Saved entries

[Start of Attachment]

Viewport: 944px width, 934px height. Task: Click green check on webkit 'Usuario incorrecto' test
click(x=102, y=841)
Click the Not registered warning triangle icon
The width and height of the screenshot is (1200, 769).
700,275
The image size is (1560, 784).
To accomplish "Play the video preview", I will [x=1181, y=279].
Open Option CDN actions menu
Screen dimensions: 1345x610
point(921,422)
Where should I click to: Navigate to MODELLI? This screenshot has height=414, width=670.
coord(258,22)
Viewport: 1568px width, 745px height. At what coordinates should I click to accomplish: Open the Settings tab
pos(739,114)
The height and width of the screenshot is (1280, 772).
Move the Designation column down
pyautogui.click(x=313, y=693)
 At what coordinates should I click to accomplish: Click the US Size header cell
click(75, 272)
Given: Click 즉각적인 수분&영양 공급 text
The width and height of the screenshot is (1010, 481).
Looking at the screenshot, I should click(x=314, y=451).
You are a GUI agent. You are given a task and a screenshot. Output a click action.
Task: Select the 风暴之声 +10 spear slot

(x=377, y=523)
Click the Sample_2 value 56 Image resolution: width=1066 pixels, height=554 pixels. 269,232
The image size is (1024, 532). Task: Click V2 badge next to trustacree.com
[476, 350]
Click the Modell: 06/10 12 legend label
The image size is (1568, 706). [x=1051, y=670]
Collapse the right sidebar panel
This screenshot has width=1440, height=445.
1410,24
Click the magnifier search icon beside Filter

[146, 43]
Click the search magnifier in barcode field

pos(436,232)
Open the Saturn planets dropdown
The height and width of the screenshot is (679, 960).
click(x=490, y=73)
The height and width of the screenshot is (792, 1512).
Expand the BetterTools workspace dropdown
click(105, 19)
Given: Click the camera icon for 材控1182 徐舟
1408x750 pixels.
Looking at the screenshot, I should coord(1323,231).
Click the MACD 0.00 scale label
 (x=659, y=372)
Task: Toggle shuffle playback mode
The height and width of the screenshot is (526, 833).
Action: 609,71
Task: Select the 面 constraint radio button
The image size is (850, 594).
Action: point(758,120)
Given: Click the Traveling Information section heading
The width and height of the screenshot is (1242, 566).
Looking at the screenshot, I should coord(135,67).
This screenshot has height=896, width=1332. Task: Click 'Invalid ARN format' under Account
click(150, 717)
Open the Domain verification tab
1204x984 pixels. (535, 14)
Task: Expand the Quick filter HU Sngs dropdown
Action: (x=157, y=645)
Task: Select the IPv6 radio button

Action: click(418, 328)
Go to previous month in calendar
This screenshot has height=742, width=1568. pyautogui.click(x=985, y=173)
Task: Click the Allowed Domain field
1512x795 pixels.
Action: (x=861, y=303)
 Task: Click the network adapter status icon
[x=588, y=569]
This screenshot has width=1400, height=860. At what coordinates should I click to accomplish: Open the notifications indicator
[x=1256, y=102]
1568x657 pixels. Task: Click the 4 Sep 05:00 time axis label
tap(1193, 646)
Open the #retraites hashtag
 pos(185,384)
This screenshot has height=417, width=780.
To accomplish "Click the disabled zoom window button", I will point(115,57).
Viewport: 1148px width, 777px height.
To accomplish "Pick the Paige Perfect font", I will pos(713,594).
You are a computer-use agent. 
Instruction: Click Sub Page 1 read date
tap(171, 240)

[End of Attachment]

WORK ORDER
With the line containing "You are a GUI" as the last one, please set down exactly the lines of the records above from their very first line, and nothing more.

ANSWER TO THIS PROBLEM
Viewport: 944px width, 934px height. Task: Click green check on webkit 'Usuario incorrecto' test
click(x=102, y=841)
Click the Not registered warning triangle icon
The width and height of the screenshot is (1200, 769).
700,275
The image size is (1560, 784).
To accomplish "Play the video preview", I will [x=1181, y=279].
Open Option CDN actions menu
Screen dimensions: 1345x610
point(921,422)
Where should I click to: Navigate to MODELLI? This screenshot has height=414, width=670.
coord(258,22)
Viewport: 1568px width, 745px height. At what coordinates should I click to accomplish: Open the Settings tab
pos(739,114)
The height and width of the screenshot is (1280, 772).
Move the Designation column down
pyautogui.click(x=313, y=693)
 At what coordinates should I click to accomplish: Click the US Size header cell
click(75, 272)
Given: Click 즉각적인 수분&영양 공급 text
The width and height of the screenshot is (1010, 481).
Looking at the screenshot, I should click(x=314, y=451).
You are a GUI agent. You are given a task and a screenshot. Output a click action.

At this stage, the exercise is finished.